Emotional conditioned music generation using transformer-based model.

Last update: Nov 09, 2022

Related tags

Overview

This is the official repository of EMOPIA: A Multi-Modal Pop Piano Dataset For Emotion Recognition and Emotion-based Music Generation. The paper has been accepted by International Society for Music Information Retrieval Conference 2021.

Note: We release the transcribed MIDI files. As for the audio part, due to the copyright issue, we will only release the YouTube ID of the tracks and the timestamp of them.

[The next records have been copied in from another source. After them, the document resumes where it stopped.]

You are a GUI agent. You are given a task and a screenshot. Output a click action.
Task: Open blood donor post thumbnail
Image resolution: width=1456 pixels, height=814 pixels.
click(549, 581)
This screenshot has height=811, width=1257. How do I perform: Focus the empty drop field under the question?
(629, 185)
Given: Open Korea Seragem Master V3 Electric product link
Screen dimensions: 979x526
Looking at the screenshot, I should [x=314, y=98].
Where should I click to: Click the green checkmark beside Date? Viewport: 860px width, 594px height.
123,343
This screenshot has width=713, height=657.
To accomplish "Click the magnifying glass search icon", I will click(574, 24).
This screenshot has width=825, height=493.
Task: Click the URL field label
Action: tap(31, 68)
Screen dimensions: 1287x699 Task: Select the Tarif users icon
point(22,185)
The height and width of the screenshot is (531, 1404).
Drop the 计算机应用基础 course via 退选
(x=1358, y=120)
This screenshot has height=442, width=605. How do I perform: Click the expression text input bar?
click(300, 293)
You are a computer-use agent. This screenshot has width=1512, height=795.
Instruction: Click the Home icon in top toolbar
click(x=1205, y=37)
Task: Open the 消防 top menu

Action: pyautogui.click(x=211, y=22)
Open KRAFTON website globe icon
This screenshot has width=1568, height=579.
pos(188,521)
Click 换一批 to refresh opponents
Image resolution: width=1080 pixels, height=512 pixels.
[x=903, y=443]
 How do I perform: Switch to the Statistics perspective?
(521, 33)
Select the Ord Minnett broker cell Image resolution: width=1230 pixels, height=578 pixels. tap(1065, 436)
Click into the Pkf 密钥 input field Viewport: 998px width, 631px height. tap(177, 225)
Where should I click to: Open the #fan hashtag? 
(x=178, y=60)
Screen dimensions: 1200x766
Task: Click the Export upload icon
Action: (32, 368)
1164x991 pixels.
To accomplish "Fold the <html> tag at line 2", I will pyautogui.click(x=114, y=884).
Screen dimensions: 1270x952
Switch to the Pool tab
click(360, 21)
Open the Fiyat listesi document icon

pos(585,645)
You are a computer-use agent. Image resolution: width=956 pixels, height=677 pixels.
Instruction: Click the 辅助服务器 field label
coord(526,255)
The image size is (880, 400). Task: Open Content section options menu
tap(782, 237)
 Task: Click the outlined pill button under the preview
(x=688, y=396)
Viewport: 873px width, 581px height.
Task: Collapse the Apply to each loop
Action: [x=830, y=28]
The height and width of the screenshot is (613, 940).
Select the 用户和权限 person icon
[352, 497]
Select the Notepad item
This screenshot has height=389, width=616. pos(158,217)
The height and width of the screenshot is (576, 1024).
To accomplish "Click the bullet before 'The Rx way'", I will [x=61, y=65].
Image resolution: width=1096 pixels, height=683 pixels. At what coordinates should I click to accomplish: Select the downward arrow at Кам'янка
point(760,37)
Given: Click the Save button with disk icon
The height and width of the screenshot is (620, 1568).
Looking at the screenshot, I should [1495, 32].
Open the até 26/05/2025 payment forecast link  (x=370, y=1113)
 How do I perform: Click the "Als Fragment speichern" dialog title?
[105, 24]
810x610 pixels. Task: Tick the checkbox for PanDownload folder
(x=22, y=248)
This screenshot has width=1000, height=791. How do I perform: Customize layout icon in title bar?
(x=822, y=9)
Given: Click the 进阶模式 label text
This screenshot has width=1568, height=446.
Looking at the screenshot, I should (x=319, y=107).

You might use open source crawler to get the audio file.

Use EMOPIA by MusPy

install muspy

pip install muspy

Use it in your script

import muspy

emopia = muspy.EMOPIADataset("data/emopia/", download_and_extract=True)
emopia.convert()
music = emopia[0]
print(music.annotations[0].annotation)

You can get the label of the piece of music:

{'emo_class': '1', 'YouTube_ID': '0vLPYiPN7qY', 'seg_id': '0'}

emo_class: ['1', '2', '3', '4']
YouTube_ID: the YouTube ID of this piece of music
seg_id: means this piece of music is the ith piece we take from this song. (zero-based).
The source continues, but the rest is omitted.